In this third installment of our four-part series about account-based marketing, we click through the “Four Ps” essential to the process: prepare, prioritize, plan and perform. You can read the first part in this series, aboutthe five essential ingredients to building an ABM strategy,here.
Much of marketing is about pursuit. But we’d all be spinning in circles if we did not first invest the time to identify and get to know the prospective customers we are best suited to help—and consider the ideal approach to engage with them.
The implementation process of any marketing strategy is, in many ways, like choreographing a perfect dance; it requires managed steps. In the case of account-based marketing—applying deep insights to tailor precise offerings for specific accounts rather than focusing on generic demographics or industries—the sequence of steps is uniquely refined.
In earlier installments of this series, we reviewed the five essential ingredients to building an account-based marketing strategy, and then how to select the ideal prospect accounts, building personas around them. It’s now time to understand the tools that shape and perfect these steps.
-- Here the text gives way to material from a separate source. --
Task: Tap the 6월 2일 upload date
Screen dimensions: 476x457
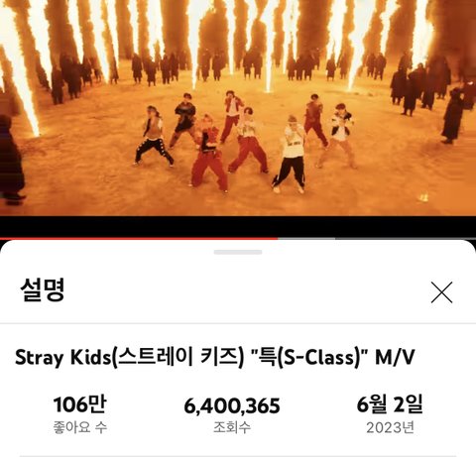Action: [390, 404]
I call them the Four Ps: preparing, prioritizing, planning and performance.
Prospecting Through the Four Ps
Account-based marketing is achieved through personalization that opens a relationship to a deeper level. The key composition tool is deep analytics, which can trace issues unique to an account and inform effective communications, as well as how and when to present them.
Our Four Ps are simply the process for managing an ABM program. Each step should be carried out with the expectation that in totality, they will enable the marketing and sales teams to understand the prospect accounts well enough to develop knowing communications that accurately anticipate needs. Let’s leap in.
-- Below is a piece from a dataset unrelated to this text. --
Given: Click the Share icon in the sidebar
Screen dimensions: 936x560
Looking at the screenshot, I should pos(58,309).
As any choreographer would, we begin by blocking out our ABM strategy steps, which typically include the following:
- The ABM scope and framework—basically what you expect the strategy to accomplish.
- The tiered or prioritization plan that will serve that framework.
- The processes and technologies required to carry out the plan.
You also will need to align a staff dedicated to the venture. Often, a designated ABM manager works alongside marketing leaders to manage the preparation, welcoming input from sales and client services teams. The team is tasked with creating and maintaining technological tools, ABM plan templates (workbooks that describe the plan for engaging desired account clients, including specific profiles and strategies), and a playbook that details the end-to-end engagement process and serves as a continuous guide for the team. The playbook and templates save time and resources by bringing to the surface common tasks and information sources for building a typical top-tier account strategy. Yes, there are always exceptions, but starting with a common set of guidelines allows the team to more easily focus on the specifics of each account.
Think of this step as an audition. A choreographer must consider the best collection of dancers to deliver an outstanding performance—and not everyone will make the cut. In the same way, this step allows you to identify and organize the “sweet spot” prospects for your service or product and tier them accordingly.
Often, accounts are selected based on size, value and strategic fit, creating a standard set of rules for high-priority accounts. However, outside events like regulatory changes, corporate mergers and economic trends will influence decisions to promote or demote accounts within a tier.
In many organizations, a designated ABM manager oversees this step with input from the marketing and sales team and client services. Account scoring technology and tiering models allow the ABM manager to grade and prioritize new prospects, without bias, against predetermined criterion.
Now we move into designing the actual sequence of activities and outreach efforts for the select accounts. During this discovery process, the ABM team deepens its insights for key accounts through a variety of data, from basic contact information to industry trends and specific nuances of the account itself. Certainly, some data points are easier to gather than others, but all work in unison to give full picture of the account.
Essentially, the ABM team creates a specific strategy for approaching each individual account. Built on account profile data, this plan guides prospecting and pursuit activities by informing messaging, tactics and content selection as well as identifying specific contacts within the account to approach.
The overall strategy should be reviewed both quarterly and annually, to assess immediate or longer-term changes needed in resourcing, process enhancements and technologies needed as the account changes.
With specific engagement movements blocked, it’s time to step out on the stage and begin communicating with our prospects. An ABM program involves execution of play tactics, tracking performance, reporting and refining the plan as necessary. Success can be measured against initial goals as well benchmarked against other ABM programs.
This process may require an ABM steering team to oversee and approve key changes, including those that affect budget. This team supports the ABM manager and may tap other agency partners for certain aspects of the program execution.
While the program is managed daily, it is important enough to also facilitate weekly, monthly, quarterly and annual reviews, meetings and reports. An ABM program involves many moving parts, but the pre-work to define the sequence and rhythm of steps is what sets the stage for success.
Creating and executing an ABM program involves ongoing profiling, prospecting and pursuit as well as collaboration among the sales, marketing and technology teams. Be sure specific team members are assigned at each step to measure and report activities regularly.
In the pursuit of ideal client relationships, a well-choreographed plan with just the right steps and tempo can move top-tier prospects into meaningful, long-term client relationships.